On Wed, 10 Oct 2018, David Rientjes wrote:
I think "madvise vs mbind" is more an issue of "no-permission vs permission" required. And if the processes ends up swapping out all other process with their memory already allocated in the node, I think some permission is correct to be required, in which case an mbind looks a better fit. MPOL_PREFERRED also looks a first candidate for investigation as it's already not black and white and allows spillover and may already do the right thing in fact if set on top of MADV_HUGEPAGE.
We would never want to thrash the local node for hugepages because there is no guarantee that any swapping is useful. On COMPACT_SKIPPED due to low memory, we have very clear evidence that pageblocks are already sufficiently fragmented by unmovable pages such that compaction itself, even with abundant free memory, fails to free an entire pageblock due to the allocator's preference to fragment pageblocks of fallback migratetypes over returning remote free memory.
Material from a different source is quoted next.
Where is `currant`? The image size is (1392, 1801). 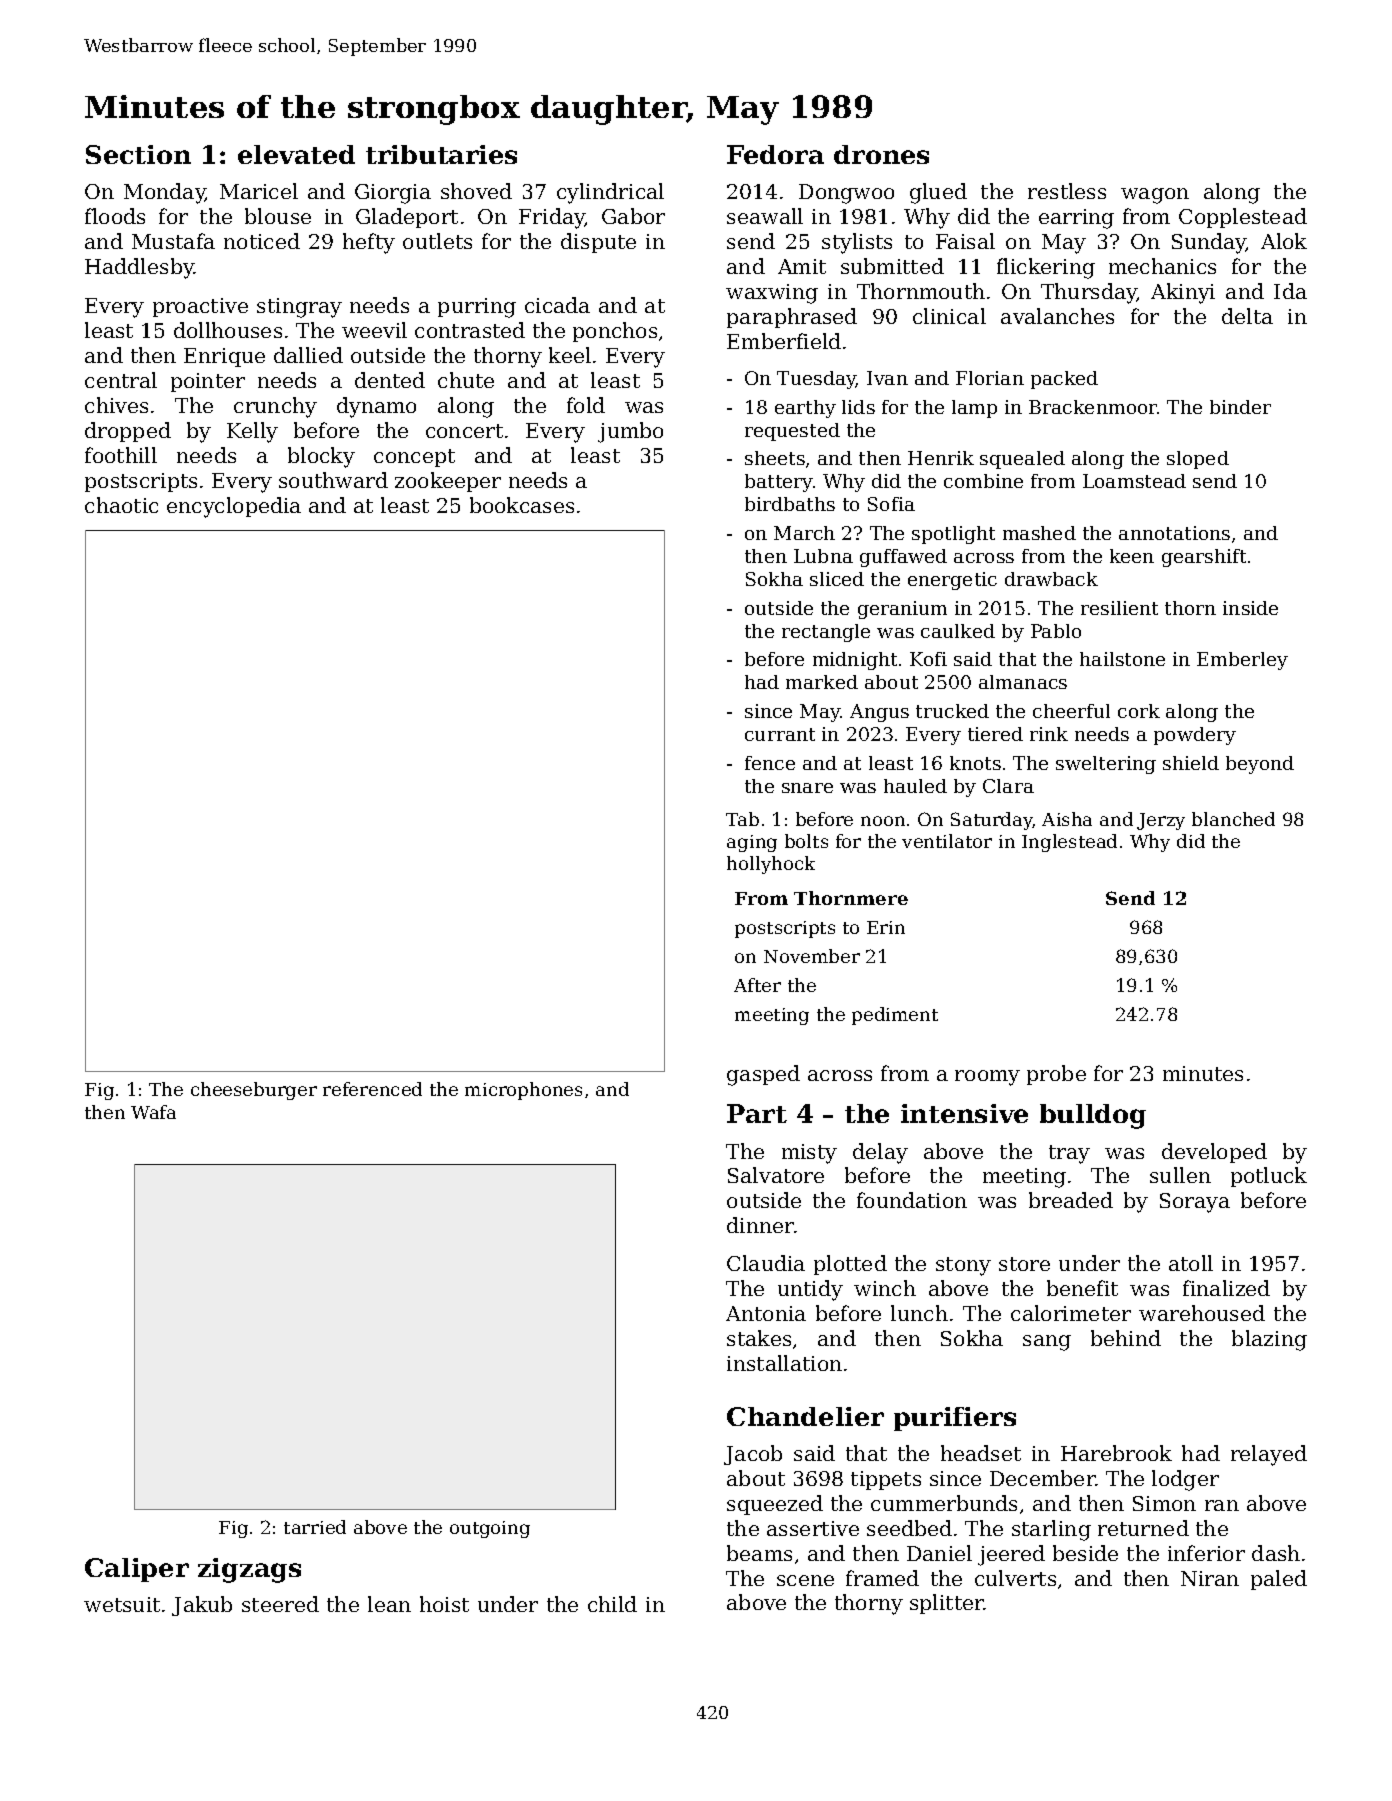 currant is located at coordinates (780, 734).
As I've stated, we do not want to reclaim pointlessly when compaction is unable to access the freed memory or there is no guarantee it can free an entire pageblock. Doing so allows thrashing of the local node, or remote nodes if __GFP_THISNODE is removed, and the hugepage still cannot be allocated. If this proposed mbind() that requires permissions is geared to me as the user, I'm afraid the details of what leads to the thrashing are not well understood because I certainly would never use this.
At the risk of beating a dead horse that has already been beaten, what are the plans for this patch when the merge window opens? It would be rather unfortunate for us to start incurring a 14% increase in access latency and 40% increase in fault latency. Would it be possible to test with my patch[*] that does not try reclaim to address the thrashing issue? If that is satisfactory, I don't have a strong preference if it is done with a hardcoded pageblock_order and __GFP_NORETRY check or a new __GFP_COMPACT_ONLY flag.
I think the second issue of faulting remote thp by removing __GFP_THISNODE needs supporting evidence that shows some platforms benefit from this (and not with numa=fake on the command line :).